• [Exercise requirements]
I need the lines below from the one with "Click Habari's 19/1 model odds" down to the one with "Task: Click the grid" reproduced exactly, both ends included, and nothing else.

---------- Records for this exercise

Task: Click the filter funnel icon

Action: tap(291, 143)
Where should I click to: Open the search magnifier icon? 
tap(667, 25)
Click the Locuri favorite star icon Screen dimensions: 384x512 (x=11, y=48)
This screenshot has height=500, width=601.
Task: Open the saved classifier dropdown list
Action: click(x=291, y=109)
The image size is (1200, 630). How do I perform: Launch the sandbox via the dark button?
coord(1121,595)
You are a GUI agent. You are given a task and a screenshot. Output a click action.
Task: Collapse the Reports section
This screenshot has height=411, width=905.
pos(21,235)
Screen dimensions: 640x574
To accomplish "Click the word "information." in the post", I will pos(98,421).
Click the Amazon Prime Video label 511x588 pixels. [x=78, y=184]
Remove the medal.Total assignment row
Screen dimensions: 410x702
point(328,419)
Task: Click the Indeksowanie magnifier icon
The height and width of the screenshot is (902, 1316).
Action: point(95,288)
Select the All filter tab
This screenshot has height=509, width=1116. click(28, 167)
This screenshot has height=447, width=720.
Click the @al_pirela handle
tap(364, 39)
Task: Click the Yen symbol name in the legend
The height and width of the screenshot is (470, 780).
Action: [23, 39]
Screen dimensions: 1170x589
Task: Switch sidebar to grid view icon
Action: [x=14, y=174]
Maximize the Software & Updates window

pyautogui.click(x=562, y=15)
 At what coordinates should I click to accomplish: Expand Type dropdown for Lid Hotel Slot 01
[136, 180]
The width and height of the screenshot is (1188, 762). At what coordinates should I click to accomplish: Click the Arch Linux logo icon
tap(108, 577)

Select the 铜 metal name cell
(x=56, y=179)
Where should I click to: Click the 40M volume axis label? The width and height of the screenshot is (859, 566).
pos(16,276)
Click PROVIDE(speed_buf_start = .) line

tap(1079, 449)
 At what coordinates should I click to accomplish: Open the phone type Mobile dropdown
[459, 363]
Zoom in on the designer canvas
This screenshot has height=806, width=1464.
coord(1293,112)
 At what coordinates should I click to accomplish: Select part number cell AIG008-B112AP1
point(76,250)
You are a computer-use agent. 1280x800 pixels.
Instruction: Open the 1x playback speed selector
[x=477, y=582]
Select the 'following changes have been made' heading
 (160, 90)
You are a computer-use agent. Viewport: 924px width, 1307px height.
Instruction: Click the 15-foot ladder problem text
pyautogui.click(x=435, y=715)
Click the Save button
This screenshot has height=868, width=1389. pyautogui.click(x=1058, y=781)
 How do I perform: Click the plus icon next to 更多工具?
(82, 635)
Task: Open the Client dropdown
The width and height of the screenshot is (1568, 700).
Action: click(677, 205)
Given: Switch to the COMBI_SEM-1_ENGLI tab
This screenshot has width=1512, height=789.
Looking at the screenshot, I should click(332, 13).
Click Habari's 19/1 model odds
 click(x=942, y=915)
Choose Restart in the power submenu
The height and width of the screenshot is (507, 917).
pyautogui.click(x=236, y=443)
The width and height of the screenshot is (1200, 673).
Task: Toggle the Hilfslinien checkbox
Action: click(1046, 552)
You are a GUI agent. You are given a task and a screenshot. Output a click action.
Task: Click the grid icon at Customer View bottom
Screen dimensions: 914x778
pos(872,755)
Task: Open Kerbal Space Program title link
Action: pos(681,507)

--------------------

• [Output for this exercise]
Click Habari's 19/1 model odds
 click(x=942, y=915)
Choose Restart in the power submenu
The height and width of the screenshot is (507, 917).
pyautogui.click(x=236, y=443)
The width and height of the screenshot is (1200, 673).
Task: Toggle the Hilfslinien checkbox
Action: click(1046, 552)
You are a GUI agent. You are given a task and a screenshot. Output a click action.
Task: Click the grid icon at Customer View bottom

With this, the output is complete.